Metabolomics combined with network pharmacology revealed a paradigm for determining the mechanism underlying the metabolic action of Gegen Qinlian Decoction amelioration of ulcerative colitis in mice.

Ulcerative colitis (UC) is a common disease of the digestive system that is challenging to treat. Gegen Qinlian Decoction (GQD), which is an ancient classic formula in Chinese medicine, is effective at alleviating the symptoms of UC, but comprehensive research on its mechanism of action has not been performed. Here, we explored the material basis and potential molecular mechanism underlying GQD-mediated protection against UC by integrated metabolomics and network pharmacology.

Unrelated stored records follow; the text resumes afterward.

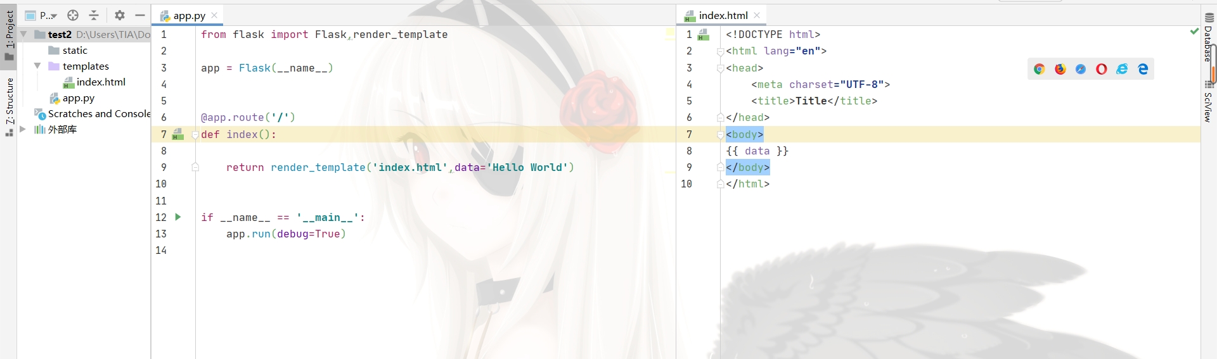The width and height of the screenshot is (1217, 359).
Task: Run script via green arrow on line 12
Action: [178, 217]
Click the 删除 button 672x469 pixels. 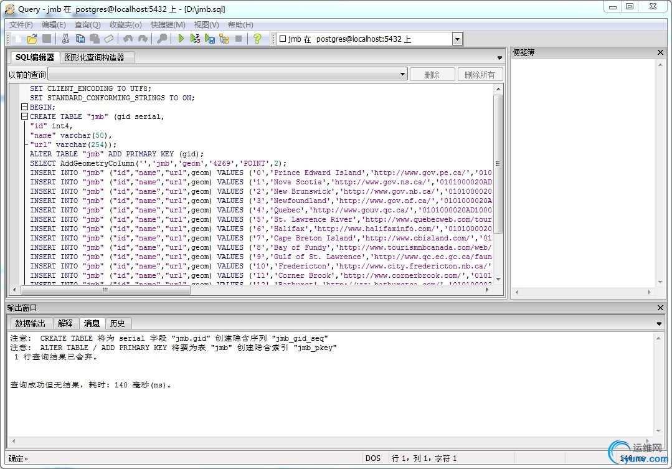(432, 74)
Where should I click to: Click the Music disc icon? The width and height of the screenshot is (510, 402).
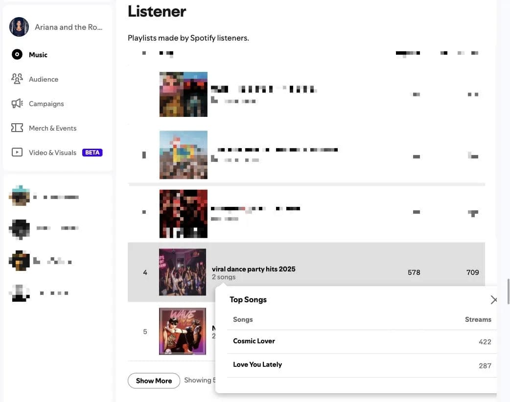pyautogui.click(x=17, y=54)
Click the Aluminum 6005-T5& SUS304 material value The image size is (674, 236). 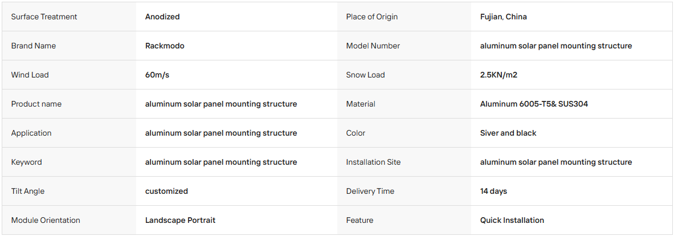pos(534,104)
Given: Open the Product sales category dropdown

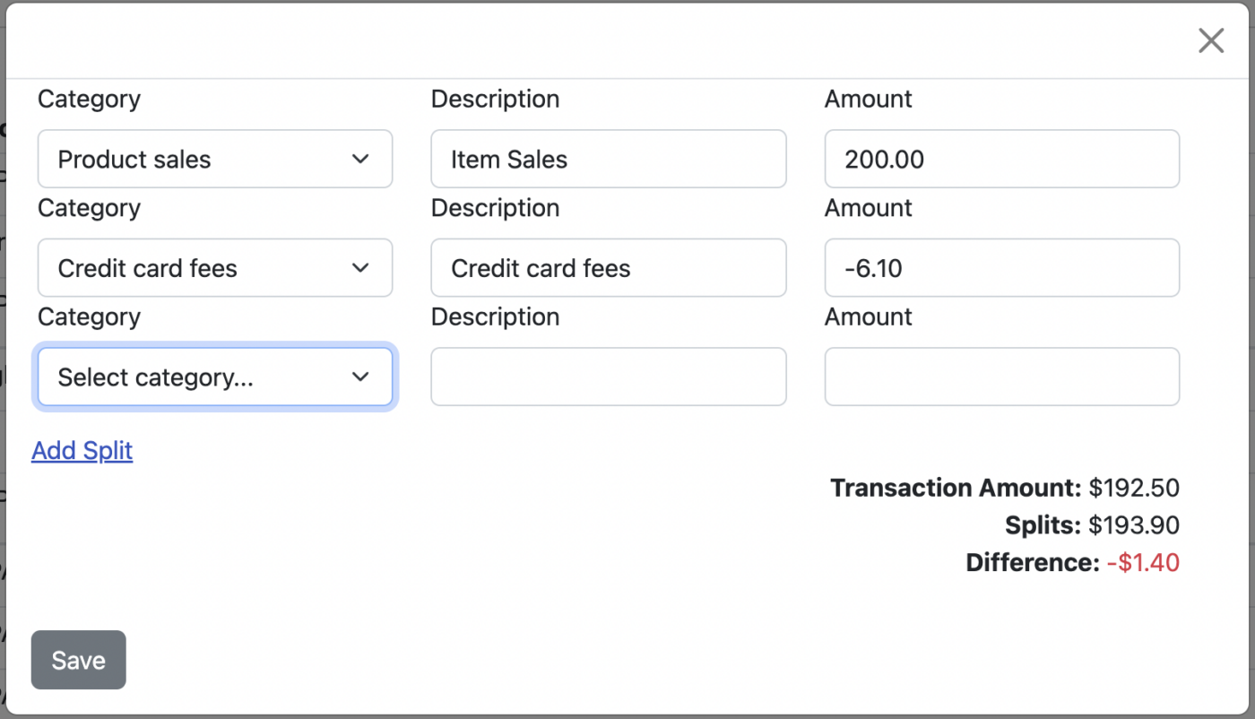Looking at the screenshot, I should coord(215,159).
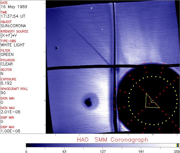Click the HAO SMM Coronagraph title

(x=113, y=140)
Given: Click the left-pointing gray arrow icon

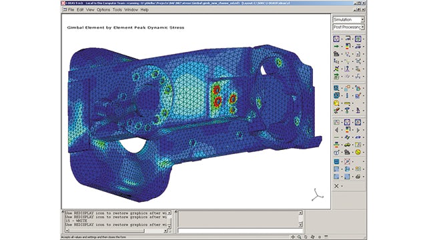Looking at the screenshot, I should 336,130.
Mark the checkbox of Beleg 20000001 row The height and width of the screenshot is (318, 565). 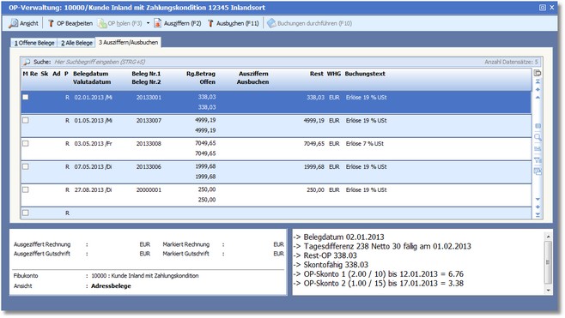pos(26,189)
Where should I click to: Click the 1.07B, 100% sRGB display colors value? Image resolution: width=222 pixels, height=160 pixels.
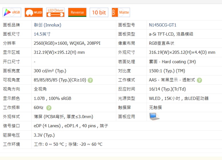pyautogui.click(x=52, y=99)
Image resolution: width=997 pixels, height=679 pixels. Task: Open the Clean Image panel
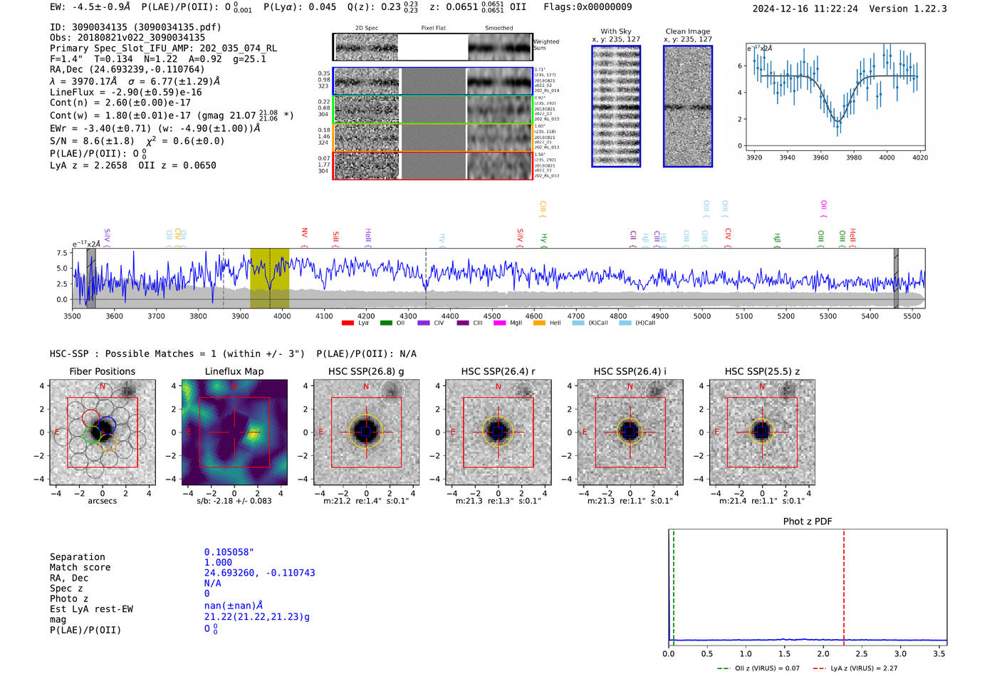coord(687,106)
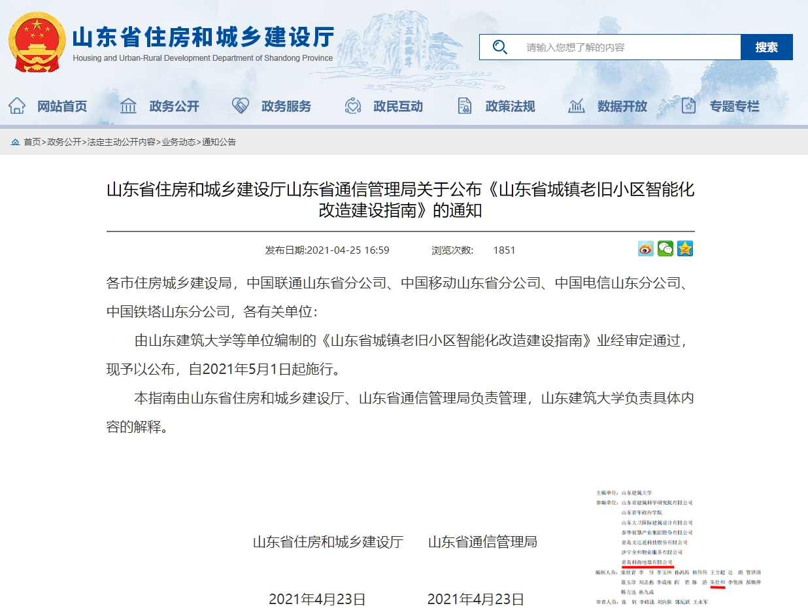Share the notice to Weibo

pos(646,249)
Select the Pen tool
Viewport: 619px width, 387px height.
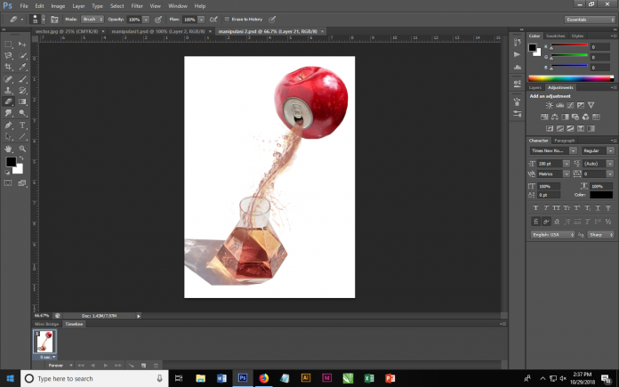[9, 125]
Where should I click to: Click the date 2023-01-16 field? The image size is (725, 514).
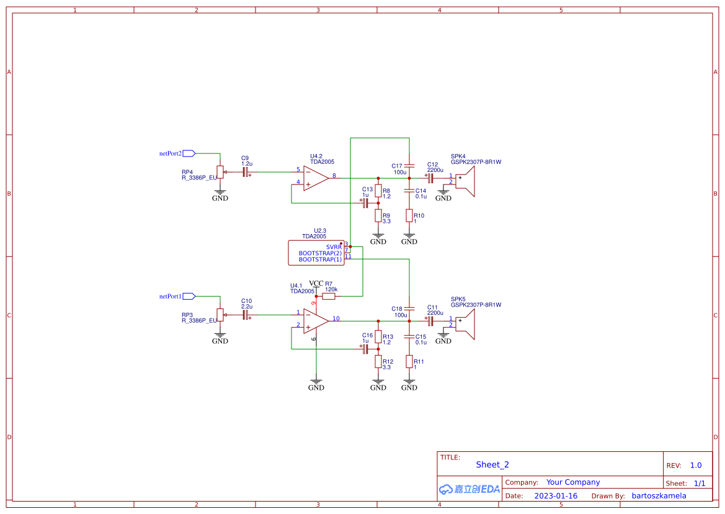[x=557, y=495]
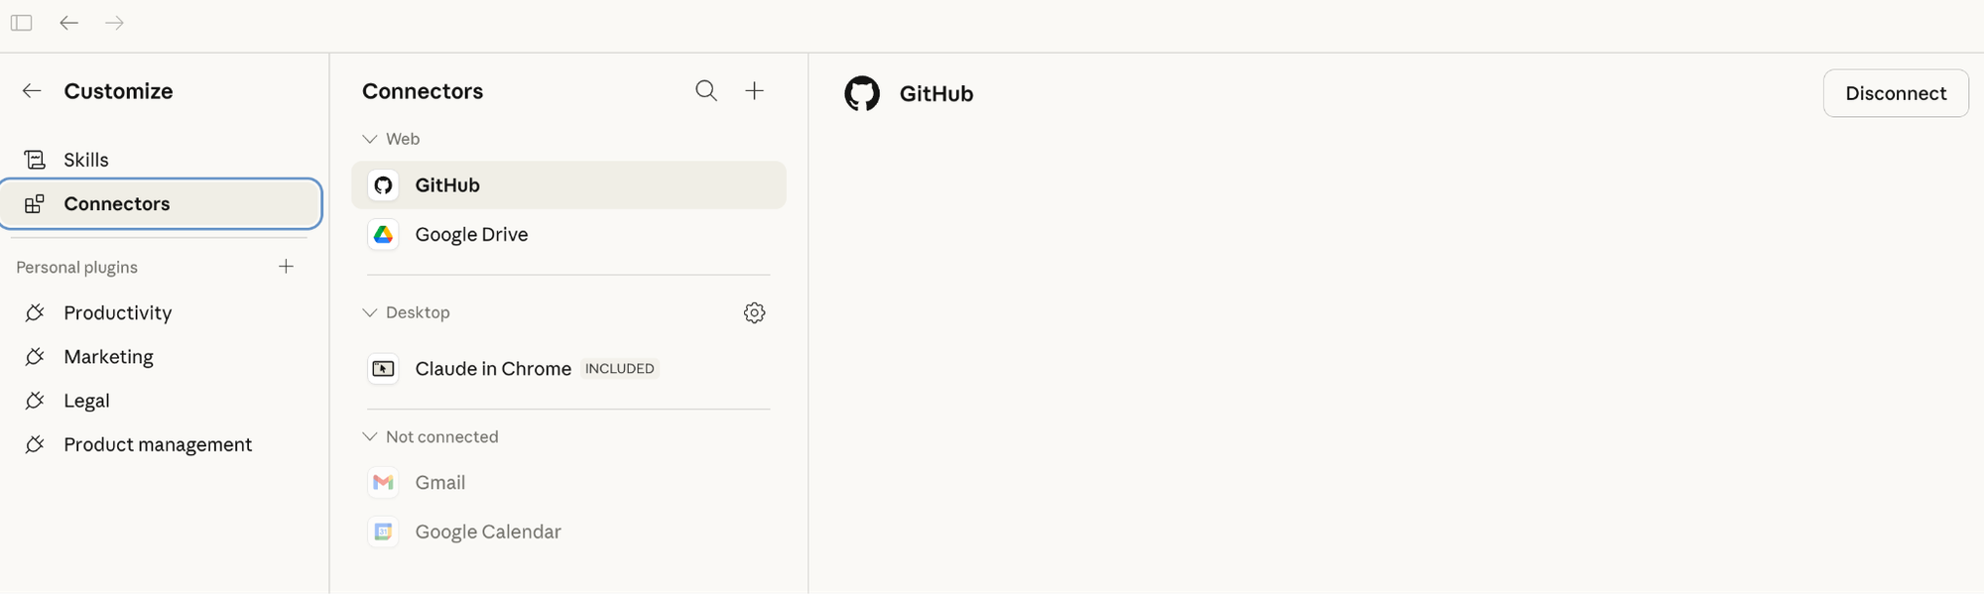Add a personal plugin with plus icon
Screen dimensions: 1984x594
(287, 267)
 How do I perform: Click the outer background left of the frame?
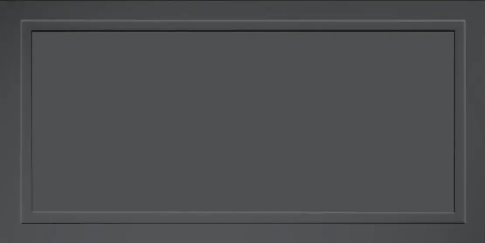(10, 122)
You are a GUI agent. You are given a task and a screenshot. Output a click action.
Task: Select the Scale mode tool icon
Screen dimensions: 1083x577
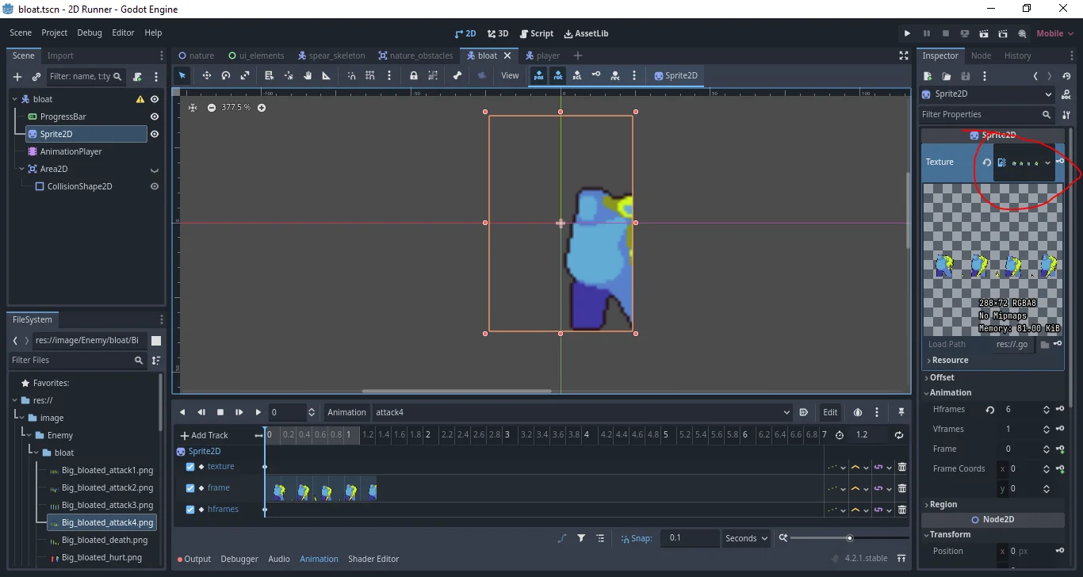[x=245, y=75]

First, differentially expressed metabolites were screened and identified via a metabolomics approach, and the metabolic pathway was analyzed via MetaboAnalyst. Second, a protein-protein interaction (PPI) network was constructed to identify hub genes that encode metabolic enzymes. Third, the differentially expressed metabolites were used to construct a compound-reaction-enzyme-gene network. Finally, the metabolites were compared with relevant active components for molecular docking, molecular dynamics (MD) simulation, and verification experiment. GQD intervention alleviated UC in mice and significantly inhibited metabolic dysfunction in mice with UC; specifically, GQD reversed the abnormal changes in metabolites in the colon and serum, and regulated the arachidonic acid metabolism, tryptophan metabolism, glycerophospholipid metabolism, and purine metabolism pathways. Further literature review and molecular docking analysis with targeted MD simulation and Poisson-Boltzmann surface area (MM-PBSA) analysis were performed, revealing that GQD may inhibit the disruption of arachidonic acid metabolism and tryptophan metabolism by suppressing PTGS2 and CYP450 protein expression; these results were verified by qRT-PCR, WB, and surface plasmon resonance (SPR) assays. Our experiments indicated that GQD alleviated UC in mice by systematically regulating arachidonic acid metabolism and tryptophan metabolism, supporting further research and the development of GQD as a novel drug for ameliorating UC.